_What to do:_ Can you extract the lines of the listing below, starting at the line that contains "dashed arrow's arrowhead" and ending with the line that contains "click(x=292, y=249)", repeating them exactly? Leave the pictures out of your answer.

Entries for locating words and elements
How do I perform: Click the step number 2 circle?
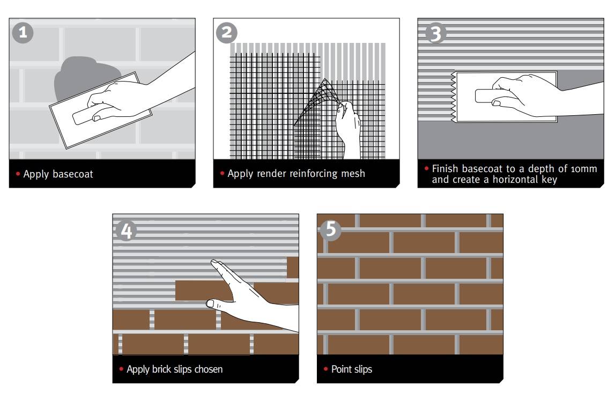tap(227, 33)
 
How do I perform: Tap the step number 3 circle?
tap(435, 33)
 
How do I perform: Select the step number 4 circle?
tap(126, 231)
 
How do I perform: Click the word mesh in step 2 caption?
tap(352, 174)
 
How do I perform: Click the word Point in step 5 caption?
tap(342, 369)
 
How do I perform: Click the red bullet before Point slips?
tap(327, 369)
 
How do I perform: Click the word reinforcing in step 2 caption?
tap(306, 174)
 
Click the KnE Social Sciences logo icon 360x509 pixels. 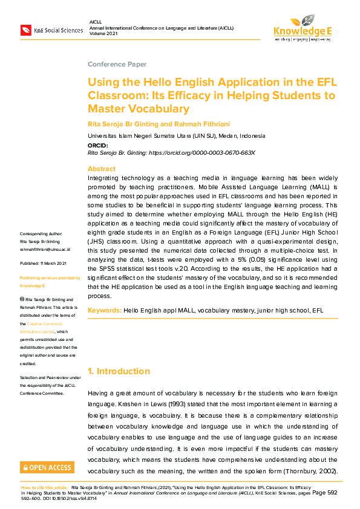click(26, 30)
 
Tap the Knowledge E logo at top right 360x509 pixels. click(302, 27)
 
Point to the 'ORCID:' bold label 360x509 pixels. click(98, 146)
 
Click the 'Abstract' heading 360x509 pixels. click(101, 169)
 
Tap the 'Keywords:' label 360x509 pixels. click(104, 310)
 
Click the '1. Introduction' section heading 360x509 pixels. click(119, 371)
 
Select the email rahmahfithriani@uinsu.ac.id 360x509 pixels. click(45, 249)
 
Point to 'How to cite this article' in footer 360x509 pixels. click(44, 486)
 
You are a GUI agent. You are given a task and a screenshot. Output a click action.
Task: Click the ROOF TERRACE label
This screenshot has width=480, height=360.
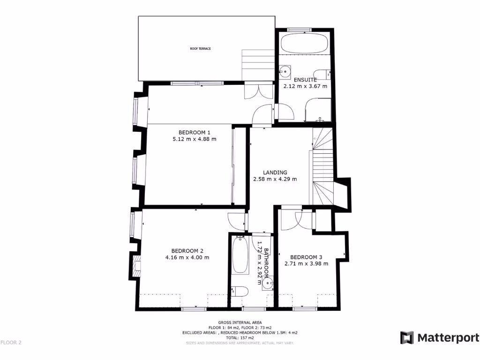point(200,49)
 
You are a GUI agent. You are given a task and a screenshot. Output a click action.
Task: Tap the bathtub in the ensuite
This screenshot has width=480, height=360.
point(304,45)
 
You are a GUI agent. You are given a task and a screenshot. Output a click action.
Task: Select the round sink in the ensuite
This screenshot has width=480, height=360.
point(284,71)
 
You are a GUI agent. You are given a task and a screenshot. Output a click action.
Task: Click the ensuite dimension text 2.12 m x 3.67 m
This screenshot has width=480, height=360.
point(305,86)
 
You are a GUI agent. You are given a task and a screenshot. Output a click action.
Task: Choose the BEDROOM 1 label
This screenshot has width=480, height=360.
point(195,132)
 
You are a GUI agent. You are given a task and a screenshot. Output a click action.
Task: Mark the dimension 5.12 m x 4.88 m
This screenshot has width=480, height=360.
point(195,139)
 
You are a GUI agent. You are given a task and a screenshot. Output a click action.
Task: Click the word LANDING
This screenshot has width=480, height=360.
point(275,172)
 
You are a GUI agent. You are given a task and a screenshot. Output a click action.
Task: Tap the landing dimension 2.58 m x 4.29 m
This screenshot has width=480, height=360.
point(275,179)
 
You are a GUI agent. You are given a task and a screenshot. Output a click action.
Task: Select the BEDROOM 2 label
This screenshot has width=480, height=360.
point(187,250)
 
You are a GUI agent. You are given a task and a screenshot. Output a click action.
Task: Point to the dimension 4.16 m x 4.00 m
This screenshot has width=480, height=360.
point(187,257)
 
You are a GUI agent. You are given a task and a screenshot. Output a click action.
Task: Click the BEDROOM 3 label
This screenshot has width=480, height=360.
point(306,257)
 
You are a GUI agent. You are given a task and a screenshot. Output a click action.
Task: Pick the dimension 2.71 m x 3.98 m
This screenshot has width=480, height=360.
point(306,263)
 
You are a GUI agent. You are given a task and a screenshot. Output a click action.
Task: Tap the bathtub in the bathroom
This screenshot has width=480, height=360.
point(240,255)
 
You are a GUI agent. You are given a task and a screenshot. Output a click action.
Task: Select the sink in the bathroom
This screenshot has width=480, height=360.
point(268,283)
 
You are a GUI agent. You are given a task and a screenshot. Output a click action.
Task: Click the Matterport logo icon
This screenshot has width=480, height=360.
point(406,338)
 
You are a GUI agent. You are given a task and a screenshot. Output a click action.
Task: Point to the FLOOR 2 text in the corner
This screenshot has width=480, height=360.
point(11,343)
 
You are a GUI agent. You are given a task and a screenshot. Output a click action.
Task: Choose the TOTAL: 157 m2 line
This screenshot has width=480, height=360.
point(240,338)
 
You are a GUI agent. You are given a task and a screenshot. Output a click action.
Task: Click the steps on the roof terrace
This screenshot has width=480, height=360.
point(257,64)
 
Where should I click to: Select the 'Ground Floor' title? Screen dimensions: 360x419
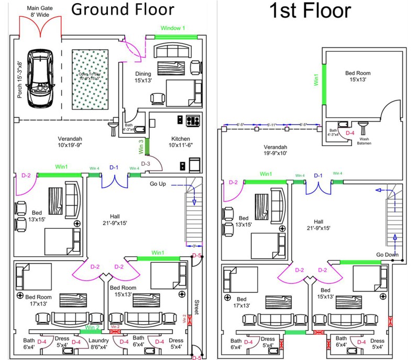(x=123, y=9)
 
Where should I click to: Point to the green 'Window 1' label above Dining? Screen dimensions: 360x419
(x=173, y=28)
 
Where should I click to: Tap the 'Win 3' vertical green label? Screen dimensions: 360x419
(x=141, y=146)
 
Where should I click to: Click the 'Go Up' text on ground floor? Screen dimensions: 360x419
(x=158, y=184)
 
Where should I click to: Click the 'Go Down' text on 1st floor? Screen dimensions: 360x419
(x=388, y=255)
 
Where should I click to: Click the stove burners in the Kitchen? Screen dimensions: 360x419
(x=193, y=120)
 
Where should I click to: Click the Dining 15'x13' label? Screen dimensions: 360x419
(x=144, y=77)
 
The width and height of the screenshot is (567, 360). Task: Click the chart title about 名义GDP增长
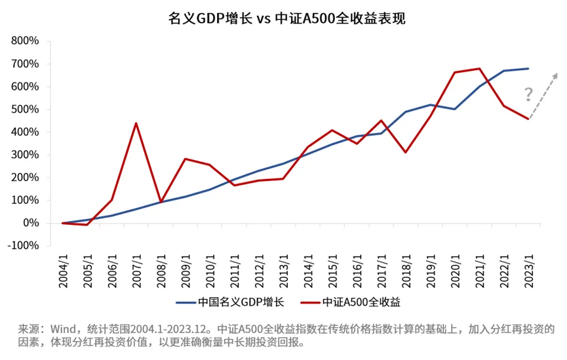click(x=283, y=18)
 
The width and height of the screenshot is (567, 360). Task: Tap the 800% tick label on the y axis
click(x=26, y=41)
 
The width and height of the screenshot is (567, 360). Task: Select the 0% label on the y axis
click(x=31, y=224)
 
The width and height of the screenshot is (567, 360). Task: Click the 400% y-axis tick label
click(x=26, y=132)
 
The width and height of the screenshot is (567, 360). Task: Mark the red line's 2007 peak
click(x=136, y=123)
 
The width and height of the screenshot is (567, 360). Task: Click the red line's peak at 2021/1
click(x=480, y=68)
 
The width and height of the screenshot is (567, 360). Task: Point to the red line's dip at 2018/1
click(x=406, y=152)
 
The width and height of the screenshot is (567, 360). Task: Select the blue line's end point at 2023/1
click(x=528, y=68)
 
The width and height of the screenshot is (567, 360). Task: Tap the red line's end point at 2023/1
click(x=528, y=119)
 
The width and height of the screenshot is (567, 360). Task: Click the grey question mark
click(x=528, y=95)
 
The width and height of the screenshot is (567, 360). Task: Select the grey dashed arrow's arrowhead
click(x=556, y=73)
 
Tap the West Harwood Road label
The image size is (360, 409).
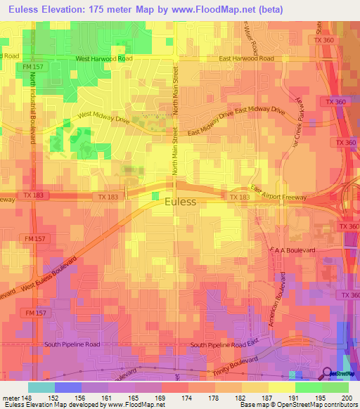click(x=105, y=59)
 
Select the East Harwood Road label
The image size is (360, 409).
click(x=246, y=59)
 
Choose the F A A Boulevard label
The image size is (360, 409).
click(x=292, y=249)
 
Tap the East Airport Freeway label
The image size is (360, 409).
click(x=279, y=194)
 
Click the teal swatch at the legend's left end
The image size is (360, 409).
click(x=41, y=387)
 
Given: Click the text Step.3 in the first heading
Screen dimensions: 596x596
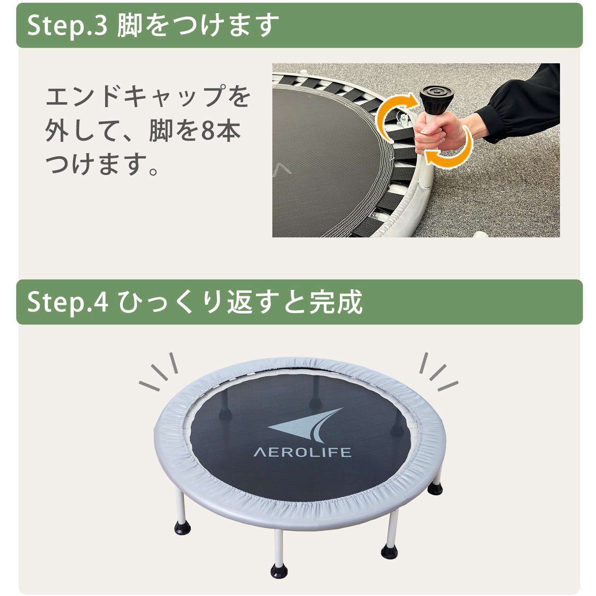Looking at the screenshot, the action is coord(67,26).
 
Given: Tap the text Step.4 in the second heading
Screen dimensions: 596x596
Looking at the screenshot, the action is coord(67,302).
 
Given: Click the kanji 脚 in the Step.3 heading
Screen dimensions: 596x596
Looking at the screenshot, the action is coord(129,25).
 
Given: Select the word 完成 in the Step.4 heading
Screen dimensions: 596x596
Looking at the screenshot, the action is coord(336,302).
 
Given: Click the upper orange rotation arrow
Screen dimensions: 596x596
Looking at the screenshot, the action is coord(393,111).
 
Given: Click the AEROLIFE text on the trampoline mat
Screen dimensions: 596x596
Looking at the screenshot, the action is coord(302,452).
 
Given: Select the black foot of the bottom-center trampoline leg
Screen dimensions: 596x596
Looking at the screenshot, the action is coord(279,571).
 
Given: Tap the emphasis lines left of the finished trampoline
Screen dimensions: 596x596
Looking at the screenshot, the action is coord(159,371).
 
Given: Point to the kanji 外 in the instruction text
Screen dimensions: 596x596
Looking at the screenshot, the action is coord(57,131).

_Task response:_
The width and height of the screenshot is (567, 360). Task: Select the grey dashed arrow's arrowhead
click(x=556, y=73)
 
Tap the West Harwood Road label
The image size is (360, 409).
click(x=105, y=59)
 
Select the East Harwood Road label
The image size is (360, 409).
click(x=246, y=59)
 
Choose the F A A Boulevard label
The image size is (360, 409).
click(x=292, y=249)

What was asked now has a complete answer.